* _Required action_
Below is a block of records; repeat each one exactly.

· · ·

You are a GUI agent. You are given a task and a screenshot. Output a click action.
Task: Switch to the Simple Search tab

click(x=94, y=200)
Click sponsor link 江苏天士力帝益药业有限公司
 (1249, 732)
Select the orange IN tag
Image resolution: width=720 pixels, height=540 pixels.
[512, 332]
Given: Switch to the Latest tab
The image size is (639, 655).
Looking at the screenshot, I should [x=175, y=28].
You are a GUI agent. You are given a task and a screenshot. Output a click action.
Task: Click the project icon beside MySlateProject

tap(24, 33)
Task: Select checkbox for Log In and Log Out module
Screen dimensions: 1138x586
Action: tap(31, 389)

· · ·

* _Answer section_
You are a GUI agent. You are given a task and a screenshot. Output a click action.
Task: Switch to the Simple Search tab

click(x=94, y=200)
Click sponsor link 江苏天士力帝益药业有限公司
 (1249, 732)
Select the orange IN tag
Image resolution: width=720 pixels, height=540 pixels.
[512, 332]
Given: Switch to the Latest tab
The image size is (639, 655).
Looking at the screenshot, I should [x=175, y=28].
You are a GUI agent. You are given a task and a screenshot. Output a click action.
Task: Click the project icon beside MySlateProject

tap(24, 33)
Task: Select checkbox for Log In and Log Out module
Screen dimensions: 1138x586
Action: tap(31, 389)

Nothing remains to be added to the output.